■ Selected passage:
=====

Document#1B

Below, is a letter from E. Larsen sent to me when she was on sabbatical year in Berkeley. The
text of the letter reads:
24 April '83
Dear Michael,
I just talked to George Oster who had some things to say, as always. He keeps away from
geometrical model because they are, according to him infinite outcomes when you do simulations.
For example, he says that after digitizing the the vertices of cells in the disc and finding out what
the mean cell side length is, the order of cells in which cell side length is equalized is important
in giving a final result. eg if you have 4 cells and you equalized sides of cell 1 then 2 then 3 then
and projected the image it would be a different image than if you started with cell 2 then 4 then 1
then 3. Is this true? He suggested staining discs between 3 rd instar and evagination to see if
their is a [......] sequence of equalizing sides: eg is there a wave as in the eye disc?
In terms of characterizing cell patterns of different discs or the same disc through time he
suggested plotting the relationship between cell perimeter, side length and cell area for cells of a
disc and see if there are disc specific distributions.
Any comments? Can you send me the citation for the article showing division wave in the crypt?
(Cell and Tissue Kinetics)
Regards Ellie

She never understood my work, even the simple things in it. She was peddling things that she did
not understand and could hardly communicate correctly. Nor could she understand the answers.

=====

■ Supplied data:
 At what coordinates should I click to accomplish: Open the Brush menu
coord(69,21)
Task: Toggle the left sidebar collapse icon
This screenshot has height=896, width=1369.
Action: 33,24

=====

■ Work instructions:
1. Copy the letter document starting at the words "Document#1B" and ending after "you do simulations.", but replace "sabbatical year" with "research leave".
2. According to the letter document, what did George Oster suggest plotting for the cells of a disc?
Work only from the letter document, not from the rows.

■ Answers to the exercises:
1.
Document#1B

Below, is a letter from E. Larsen sent to me when she was on research leave in Berkeley. The
text of the letter reads:
24 April '83
Dear Michael,
I just talked to George Oster who had some things to say, as always. He keeps away from
geometrical model because they are, according to him infinite outcomes when you do simulations.

2. The relationship between cell perimeter, side length and cell area.